De même, les questions théologiques de la grâce et du libre arbitre, de la prédestination ou de la participation de l’homme à son Salut trouveront des échos dans son analyse
du marxisme, mis dans l’obligation de concilier, d’un côté, la nécessité historique (les
« lois d’airain de l’histoire »), avec, de l’autre, l’activisme prométhéen et « l’utopie normative » - qui sont présentes en même temps dans l’œuvre de Marx.

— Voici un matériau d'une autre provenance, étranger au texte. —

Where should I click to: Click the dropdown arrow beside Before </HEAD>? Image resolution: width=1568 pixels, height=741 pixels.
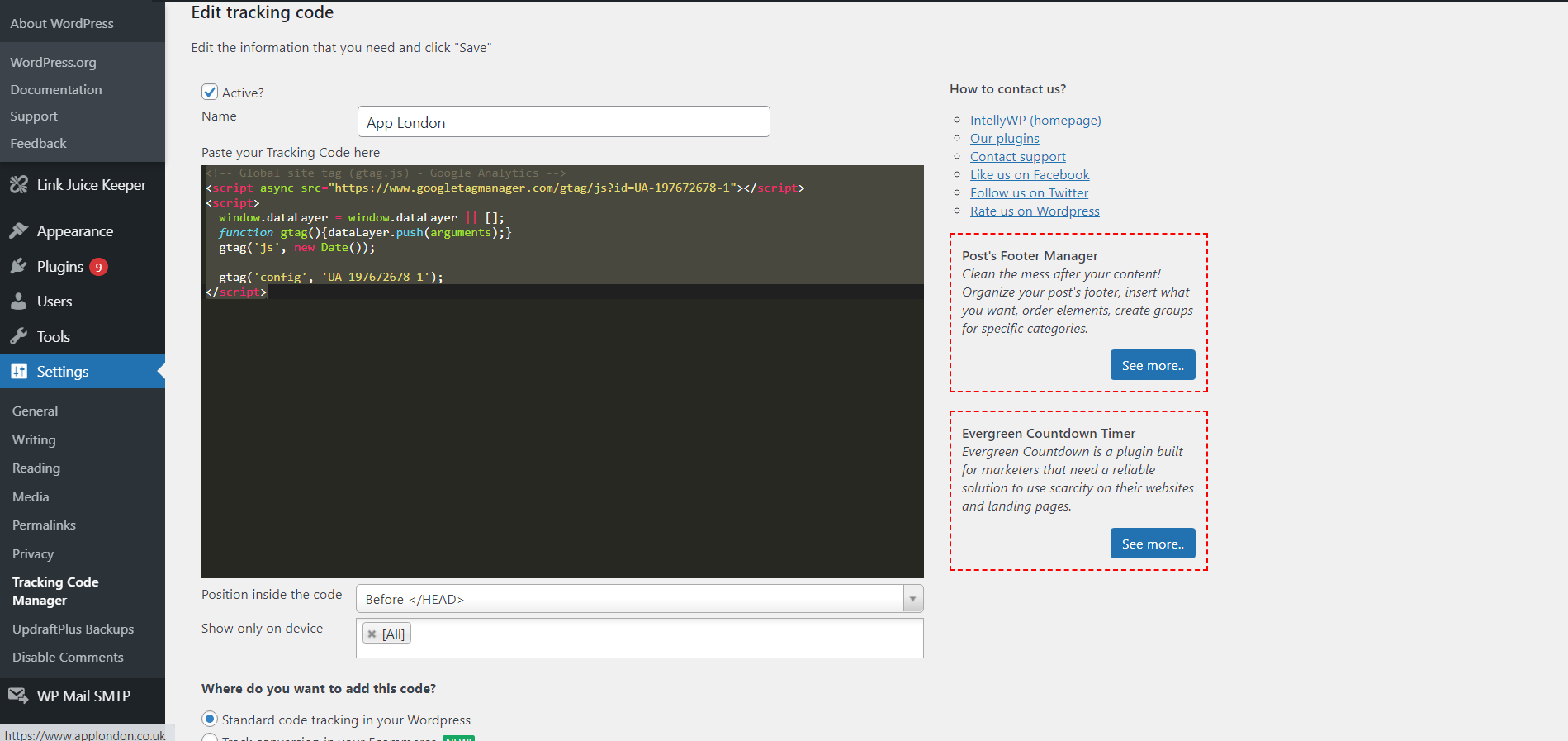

À partir de 1956, Kolakowski devint le penseur-phare du « révisionnisme » centreeuropéen. Prétendant en revenir au marxisme « authentique » et « humaniste » face aux
« déformations » reconnues par les dirigeants soviétiques eux-mêmes de l’ère stalinienne,
il s’agissait de maintenir ouvert le dialogue avec certaines tendances d’un pouvoir,
demeuré certes despotique, mais devenu oligarchique. Ce dialogue ne pouvait avoir lieu
que dans la seule langue qu’il pouvait entendre, celle du marxisme. La technique mise en
œuvre était redoutable: il s’agissait de confronter les promesses radieuses du communisme avec les mornes réalités de la vie quotidienne en démocratie populaire. « Mais, bien
vite, nous nous sommes aperçus que cette idéologie était en ruines et qu’il n’y avait plus
rien à réviser. » Dès 1957, les espoirs placés dans Gomulka l’année précédente, se dissipent. Le nouveau premier secrétaire s’en prend personnellement à Kolakowski dans un
discours public. Neuf ans plus tard, Kolakowski est expulsé du parti. En 1968, il est chassé
du pays au cours de la grande purge antisémite par laquelle le pouvoir communiste
répond aux « événements de Mars » (sa femme était juive). Avec l’ère Gierek, le parti
communiste au pouvoir tend à renoncer à l’essentiel de l’idéologie communiste et à se
présenter comme le meilleur défenseur, compte tenu des circonstances, de l’intérêt national bien compris. Le « révisionnisme » n’est plus de saison. Et les marxistes occidentaux
qui espèrent voir Kolakowski apporter de l’eau à leur moulin sont vite déçus.
C’est qu’à Berkeley, il s’est heurté à une « contre-culture » qui lui semble surtout inspirée par la haine irrationnelle des traditions occidentales et déboucher sur un nihilisme
suicidaire. « Les étudiants, intoxiqués par Marcuse, ne voyaient pas de différence notable
entre leur campus et la vie dans un camp de concentration. On ne peut inventer aucune
bêtise qui n’ait pas déjà été dite là-bas, à cette époque. » Sa vie en exil se passera à aider ses
amis dissidents et à se bagarrer, sur place, en Occident, contre des philosophies qui
confondent le vrai (relevant de critères objectifs) et le valable (qui ne vaut que dans le
cadre d’une culture particulière). « La culture européenne m’apparaît comme supérieure
– grâce notamment au christianisme, qui a su résister à la tentation gnostique ou manichéenne, qui professe le mépris du monde corporel et appelle à le fuir si l’on ne peut le
détruire, mais aussi contre le danger du panthéisme qui ignore la présence du Mal en ce
monde », m’avait dit Kolakowski, lors d’un entretien en 2003.